Right click on the project. From the menu, select ‘Properties’. A pop-up window will appear. Select and open (clicking on the triangle) the C/C++ General Menu. Go and select ‘Path and Symbols’. On the right side of the pop-up window will appear. The window presents several button. The ones important for us are the ‘Include’ button and the ‘Libraries *’ buttons. 
If you click on ‘Includes’, a selection of languages will be shown. Select GNU C++ (that’s my case). Click on the ‘Add’ button at the right side of the window for adding libraries. A further pop-up menu will appear.

Select the ‘File System’ button. This will drive you to the selection of the directory you need.
Repeat the operation all the times it is required. 

Subsequently, always in the same pop-up menu, click on ‘Libraries’. Click on ‘Add’ and add the names of the libraries required: meteoio, meteoio.2.4.3, meteoio.2. These names correspond to the files called lib*.dylib where the ‘*’ stands for the name of the library required. Repeat the operation for each one of the libraries name. [I do not think it is necessary to link all the three libraries, since the real library is one. The others are symbolic links. However, I did not experimented differently]. 

Third, go back on the Path and Symbols window, and select ‘Libraries Paths’. With the same type of procedures as before, please add the path to the libraries. 

Then, you have to import manually the file into Eclipse. GEOtop “core” related files are contained in the root folder of the project, i.e. only the file ‘config.h’, and in the directory: ‘geotop’, ‘gt_utilities’, ‘libraries’, ‘meteoio_plugin’. Directory (folder) ‘libraries’ has two subdirectories (subfolders): ‘ascii’ and ‘fluidturtle’.  Therefore, these directories needed to be created inside the just created GEOtop folder:

File -> New -> Folder, as it appears in the Figure below


Now, what you have to do is to populate the folders with the files:

Right click on the folder in the Project Explorer -> Select Import, and the following window will appear:

Select ‘File System’, and then ‘Next’. Then follow the instructions. Clicking on the ‘Browse’ button a pop-up window will guide you. 

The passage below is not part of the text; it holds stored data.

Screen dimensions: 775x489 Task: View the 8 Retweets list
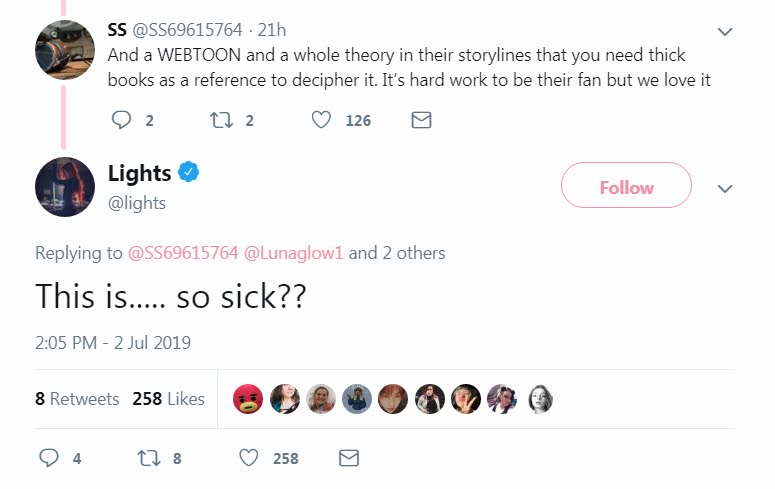[x=77, y=398]
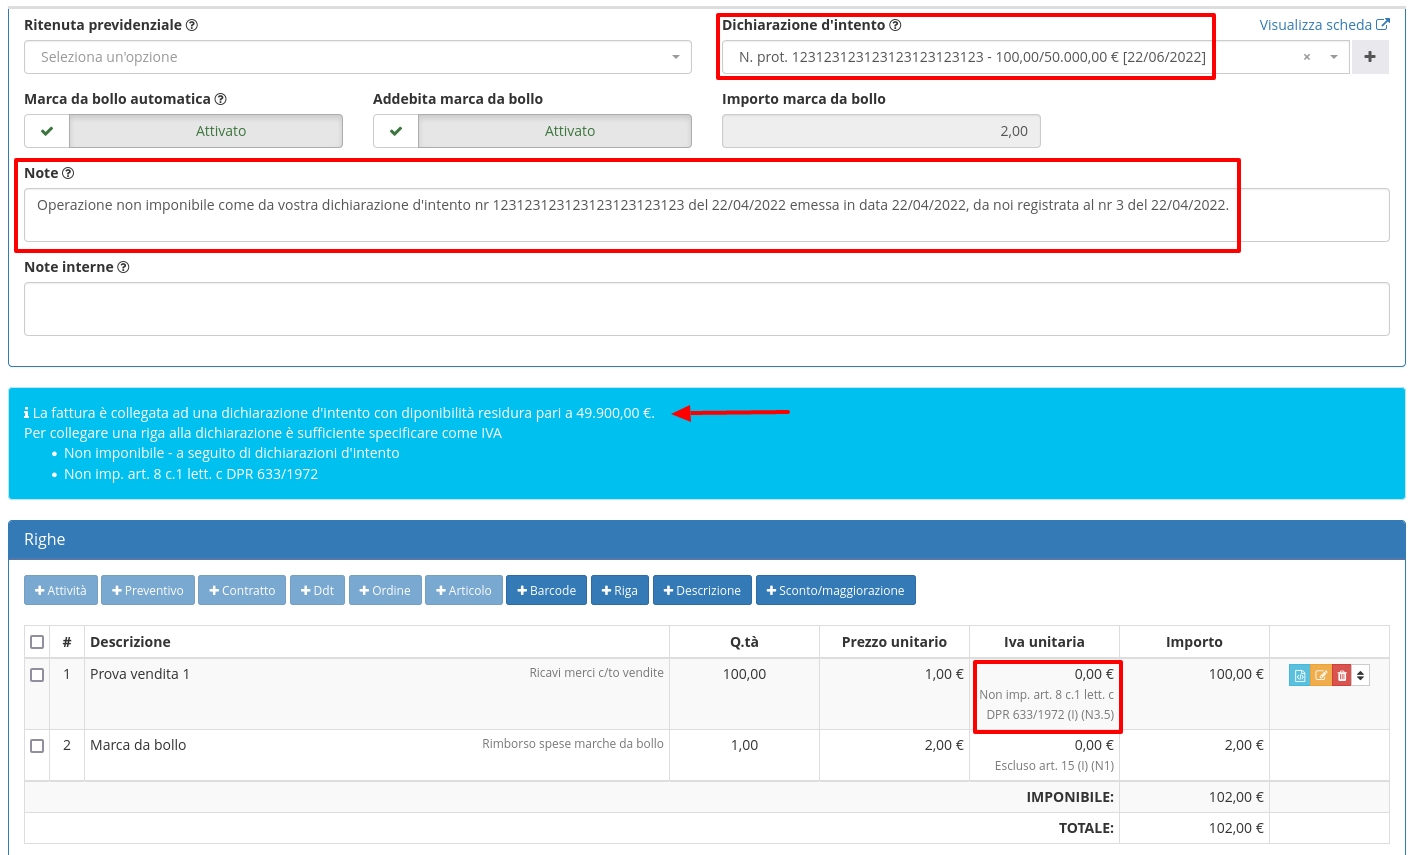
Task: Delete row 1 with the trash icon
Action: (x=1342, y=676)
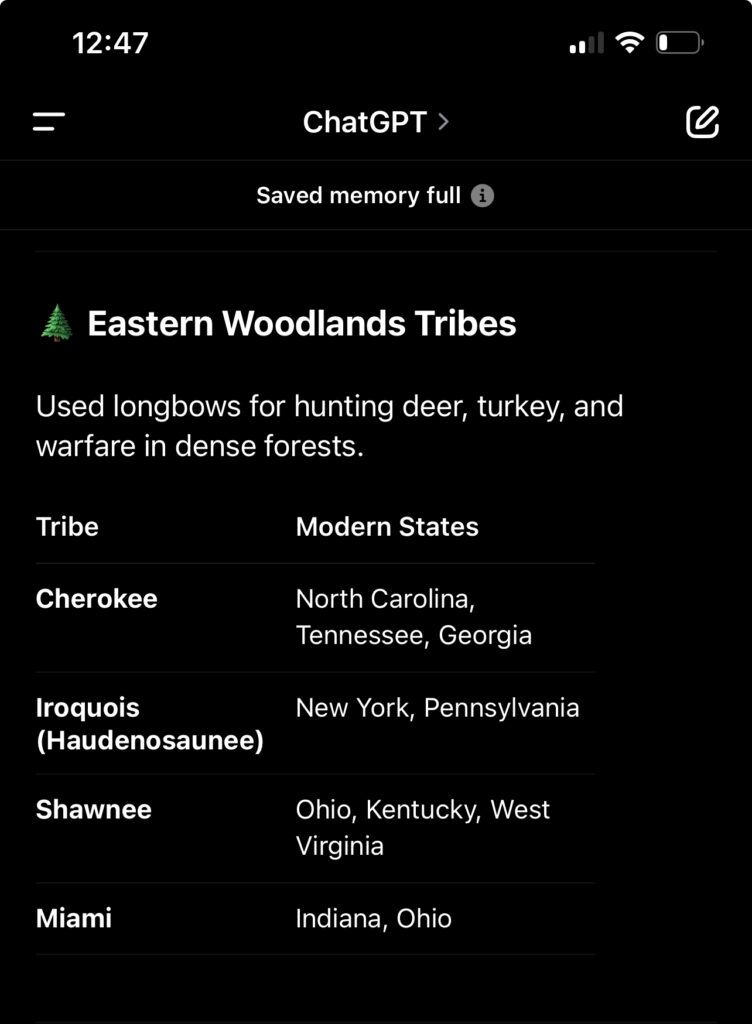Tap the Saved memory full banner
Image resolution: width=752 pixels, height=1024 pixels.
(x=358, y=196)
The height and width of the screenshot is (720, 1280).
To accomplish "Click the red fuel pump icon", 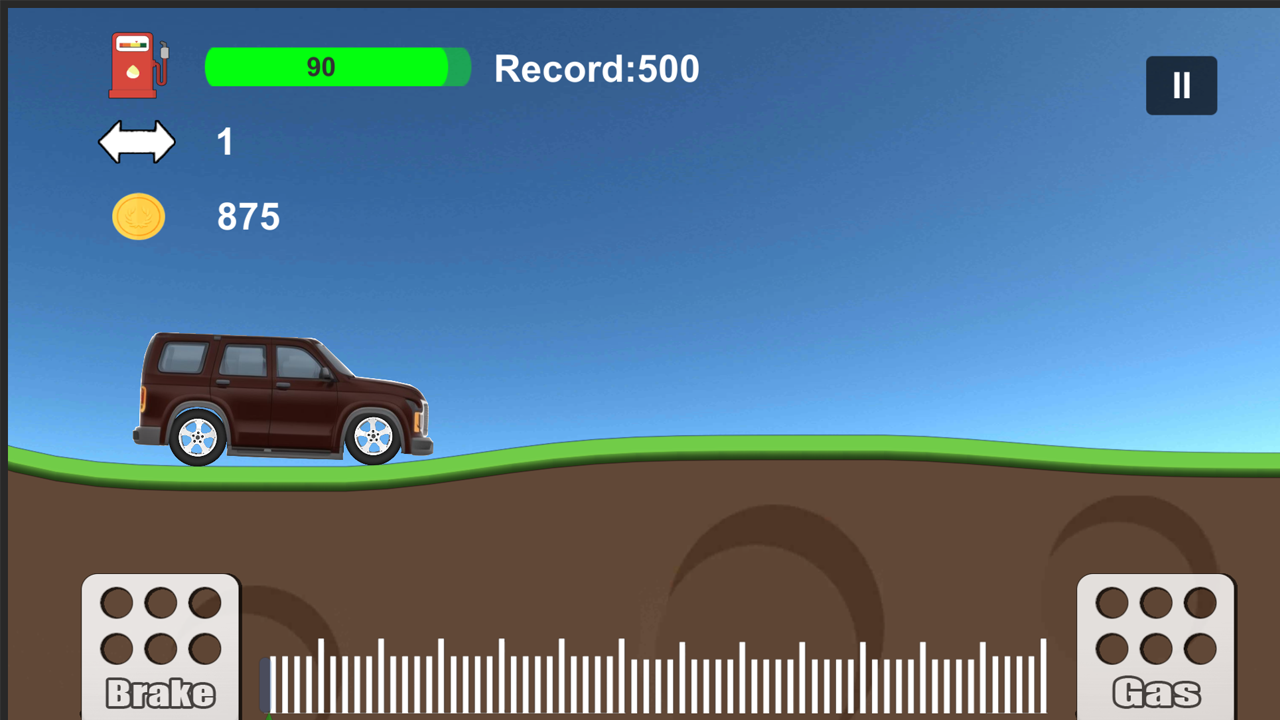I will tap(137, 66).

Another operation to consider is that some include files in the code were declared with < > instead than  “ “. This implies that these includes are recognised as “system include” or of this type. Therefore the path to these include has to be added to the project. This addition works the same way as in point #4. The files of which we are talking about  are 'inputKeywords.h' and  'config.h' that has to be added since it has been place directly in the root directory. [ I am not sure that this is necessary but, at the moment, I could not find a better solution. ]

Now you should be almost done. Just


5 - Build and Compile.  [To do it, get the instructions here. When I did it, I got a conflict in linking which was solved by observing that there were some duplicate classes. I just cancelled:part_snow.cc and part_snow.h from the project]

_________________________________________________________________________________
^1 - One would probably get the project directly inside Eclipse using Egit. This is not an option at moment. But I am thinking to create a clone of the git from where it will be possible. In meanwhile, you can get the project from here.